## Questions
**A)** Please answer these from the text on monoclonal antibodies against bovine respiratory syncytial virus, one line each:
(i) Which BRSV subgroups did the G-specific antibody detect?
(ii) On what cells were the viral strains grown?
(iii) Into how many distinct subgroups have BRSV isolates been divided, and what is the intermediate one called?
**B)** Write a continuation of the text on monoclonal antibodies against bovine respiratory syncytial virus, picking up after its last sentence.

## Selected excerpt
Content starts
B00003Characterization of Monoclonal Antibodies directed against major epitopes of the F and G proteins of Bovine Respiratory Syncytial Virus
Bontems S., Matheise J-P., Walravens K., Didembourg C., Knott I. and J-J. Letesson
Lab. Immunologie-Microbiologie, U.R. Biologie Moléculaire, Facultés Notre-Dame de la Paix, rue de Bruxelles 61, 5000 Namur, Belgium
Abstract:
Bovine Respiratory Syncytial Virus (BRSV) is one of the major causes of lower respiratory tract diseases in young cattle. The fusion (F) and attachment (G) glycoproteins are the major targets of humoral protective response against RSV. In this study, we describe the characterization of two monoclonal antibodies (MAbs) directed against the F protein and one against the G protein. The G-specific Mab detected only BRSV strains classified in the A and A/B subgroups, indicating a discriminating pattern of reactivity among BRSV strains. Furthermore, competitive binding assays with other discriminating MAbs located the epitope recognized by this Mab near to the major immunodominant region of the G protein. The two F-specific MAbs recognized all the BRSV strains tested, but only one of these reacted with strain A2 of HRSV, the human counterpart of BRSV. Competitive studies with a panel of MAbs directed to the F protein showed that the epitopes recognized by both MAbs are related to the major neutralizing site of the F protein. According to these data, the MAbs described in this study could be consider as helpful tools for a better understanding of the antigenic structure of BRSV.
Introduction:
BRSV is one of the major causes of lower tract diseases in young cattle. Due to their location at the surface of the virus, the fusion (F) and the attachment protein (G) are the major targets of humoral protective response against RSV.
BRSV isolates have been divided into 2 distinct subgroups (A and B) and one intermediate (A/B) based on their reactivity with Monoclonal Antibodies (MAbs) directed against the G protein (1) (2).
In this study, we describe the characterization of two MAbs against the F protein and one against the G protein.
Materials and Methods:
Viral strains used during this study were: RB94 (3), Bov-X (4), WBH (CVI, Lelystad) and NMK7 (5) of BRSV and the HRSV A2 strain (6), the human counterpart of BRSV. Strains were grown on Vero cells.
Content ends
## Data listing
Content starts
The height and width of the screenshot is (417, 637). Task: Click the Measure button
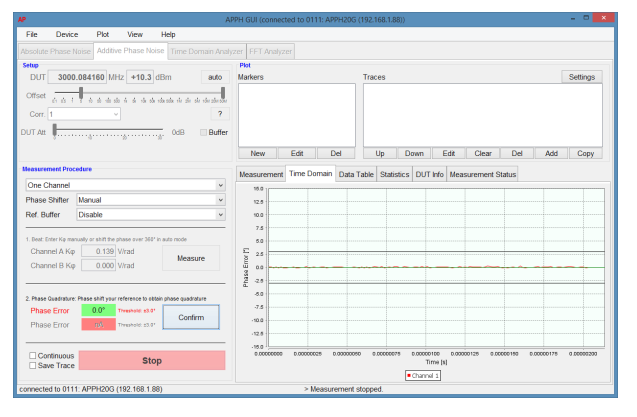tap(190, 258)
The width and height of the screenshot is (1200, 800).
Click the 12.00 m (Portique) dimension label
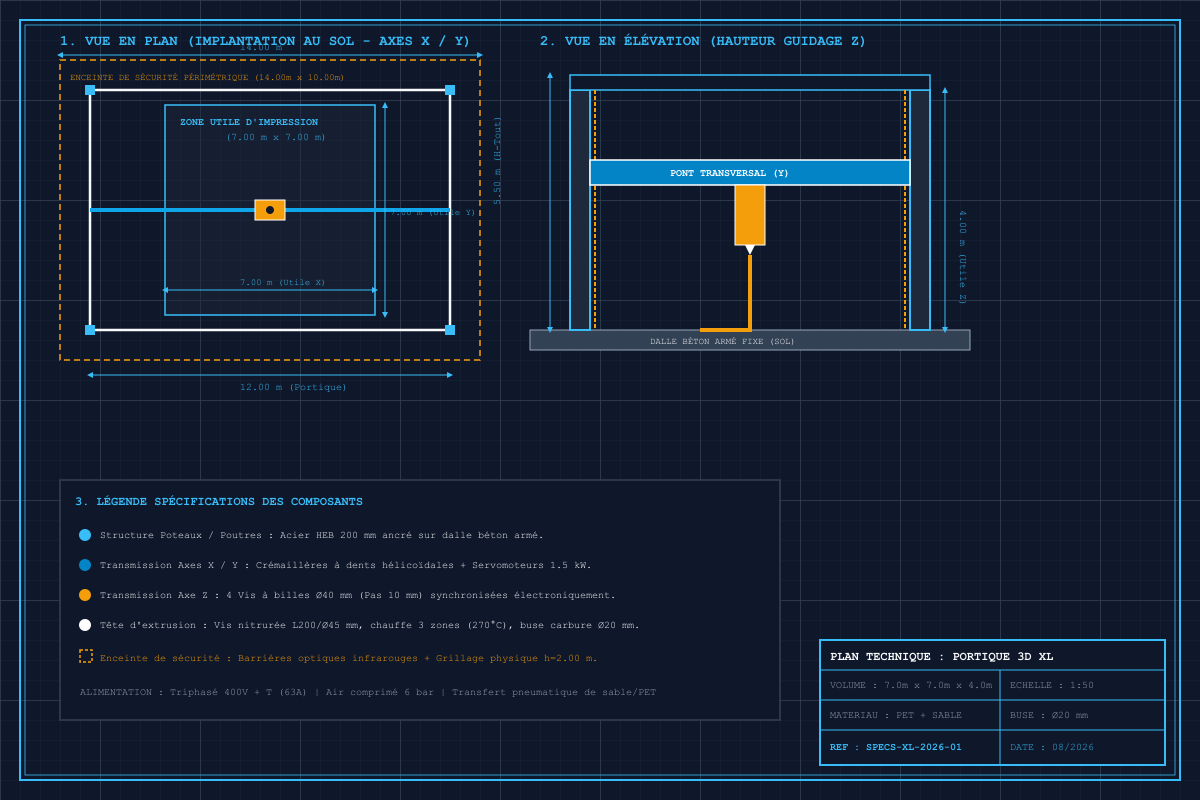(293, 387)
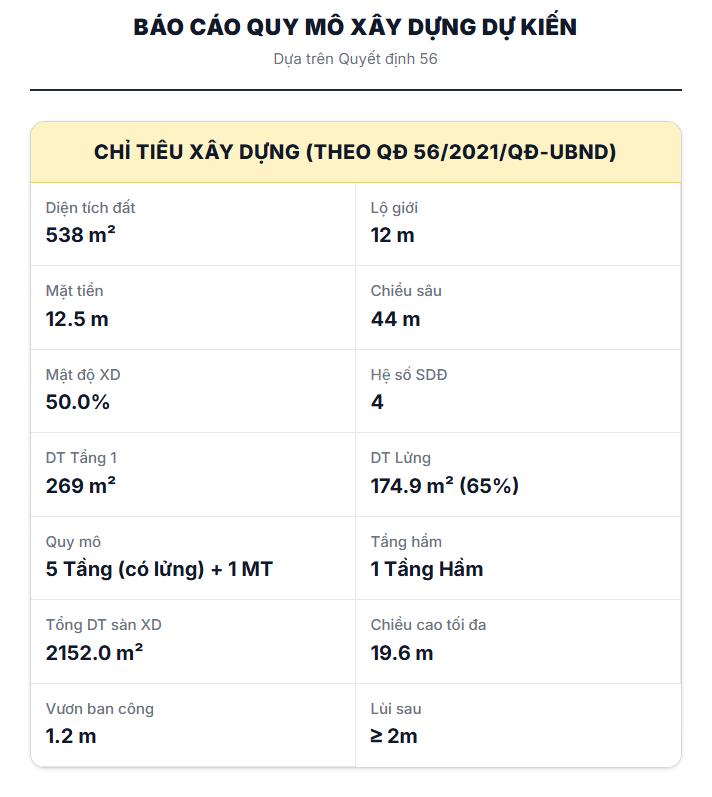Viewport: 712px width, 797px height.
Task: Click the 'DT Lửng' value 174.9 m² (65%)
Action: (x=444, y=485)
Content ends
## Expected results
**A)**
(i) Subgroups A and A/B.
(ii) Vero cells.
(iii) Two distinct subgroups, A and B, and the intermediate one is A/B.

**B)**
Antibodies: MAbs 20, 57 and 61 are directed against the G protein (1). MAb 20 is specific of subgroup A and A/B strains, while MAbs 57 and 61 only recognize subgroup A strains. MAbs AK13A2 and AL11C2 are directed against the F protein (7). 1D2G8 and 6B7 MAbs are negative control antibodies. The anti-proteins were kindly provided by G Taylor (1) and J.P.M. Langedijk (8)
Fusions: Balb/c mice were several times injected with either F or G protein of the RB94 strain of BRSV and fusions were performed with the SP20-Ag 14 myeloma
Screening: Specificity of hybridomas was evaluated in ELISA on several antigens: a lysate of cell culture infected with RB94 and purified F and G proteins.
Competition binding studies: each Mab was conjugated with peroxidase. Bidirectional binding competition assays were performed on a lysate of cell culture infected with RB94 strain. The percentage of binding was calculated by the following formula: (DO/DOmax)x100, where DO is the specific optical density for wells with the competitor antibody and DOmax is the mean of the optical density for wells without competitor antibody (7).
Results:
Two MAbs directed against the F protein (3H4 and 2D6) and one against the G protein (3A11) were identified by the screening of hybridomas.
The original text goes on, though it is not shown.